## PROMPT
Reproduce the Grim album article word for word, from start to finish.

Studio album by Dark Sarah
- Released: 17 July 2020
- Recorded: 2019–2020
- Genre: Symphonic metal
- Length: 55:36
- Label: Napalm Records
- Producer: Mikko P. Mustonen

Dark Sarah chronology
| The Golden Moth (2018) | Grim (2020) | Attack of Orym (2023) |

Singles from Grim
- "All Ears!" Released: 21 May 2020; "Illuminate" Released: 1 July 2020; "Melancholia" Released: 22 January 2021;

= Grim (Dark Sarah album) =

Grim is the fourth studio album by symphonic metal band Dark Sarah, released on 17 July 2020 via Napalm Records. Grim is a concept album that starts a new storyline while linked to the Dark Sarah trilogy that has spanned the band's first three albums. The story is centered around Luna, "the new incarnation of Dark Sarah", and the antagonist Mörk the Monster. Vocalist Heidi Parviainen stated that she was already writing the new story during the writing process of The Golden Moth.

## DATA LISTING
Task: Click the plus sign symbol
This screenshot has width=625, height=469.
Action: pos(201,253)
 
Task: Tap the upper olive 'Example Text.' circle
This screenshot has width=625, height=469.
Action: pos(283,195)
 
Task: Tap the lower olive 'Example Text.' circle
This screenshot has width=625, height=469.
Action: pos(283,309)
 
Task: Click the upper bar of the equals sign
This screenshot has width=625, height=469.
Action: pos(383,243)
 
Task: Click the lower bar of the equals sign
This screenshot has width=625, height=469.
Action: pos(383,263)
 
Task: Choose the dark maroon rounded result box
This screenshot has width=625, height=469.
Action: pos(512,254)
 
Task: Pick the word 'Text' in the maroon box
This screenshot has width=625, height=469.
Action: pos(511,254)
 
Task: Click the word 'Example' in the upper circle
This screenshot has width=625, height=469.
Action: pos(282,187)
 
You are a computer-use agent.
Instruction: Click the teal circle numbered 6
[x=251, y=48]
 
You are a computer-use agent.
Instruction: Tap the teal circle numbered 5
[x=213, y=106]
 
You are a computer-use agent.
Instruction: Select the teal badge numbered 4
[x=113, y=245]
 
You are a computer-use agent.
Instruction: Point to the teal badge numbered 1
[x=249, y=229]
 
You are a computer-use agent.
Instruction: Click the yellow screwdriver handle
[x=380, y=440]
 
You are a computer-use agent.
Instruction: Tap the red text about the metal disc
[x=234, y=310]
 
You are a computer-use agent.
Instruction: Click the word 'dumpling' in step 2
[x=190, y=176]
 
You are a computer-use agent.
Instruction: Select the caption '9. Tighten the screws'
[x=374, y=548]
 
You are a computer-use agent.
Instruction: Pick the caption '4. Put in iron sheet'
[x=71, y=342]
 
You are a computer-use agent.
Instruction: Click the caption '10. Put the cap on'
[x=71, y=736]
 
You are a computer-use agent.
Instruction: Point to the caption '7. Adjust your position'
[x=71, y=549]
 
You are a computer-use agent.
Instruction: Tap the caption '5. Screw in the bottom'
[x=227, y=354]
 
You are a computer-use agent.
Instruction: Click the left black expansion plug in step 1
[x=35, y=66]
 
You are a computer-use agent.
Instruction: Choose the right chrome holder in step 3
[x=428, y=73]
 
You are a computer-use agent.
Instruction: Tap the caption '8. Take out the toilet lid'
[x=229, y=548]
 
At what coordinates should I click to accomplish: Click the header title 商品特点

## FINAL RESULT
Studio album by Dark Sarah
- Released: 17 July 2020
- Recorded: 2019–2020
- Genre: Symphonic metal
- Length: 55:36
- Label: Napalm Records
- Producer: Mikko P. Mustonen

Dark Sarah chronology
| The Golden Moth (2018) | Grim (2020) | Attack of Orym (2023) |

Singles from Grim
- "All Ears!" Released: 21 May 2020; "Illuminate" Released: 1 July 2020; "Melancholia" Released: 22 January 2021;

= Grim (Dark Sarah album) =

Grim is the fourth studio album by symphonic metal band Dark Sarah, released on 17 July 2020 via Napalm Records. Grim is a concept album that starts a new storyline while linked to the Dark Sarah trilogy that has spanned the band's first three albums. The story is centered around Luna, "the new incarnation of Dark Sarah", and the antagonist Mörk the Monster. Vocalist Heidi Parviainen stated that she was already writing the new story during the writing process of The Golden Moth.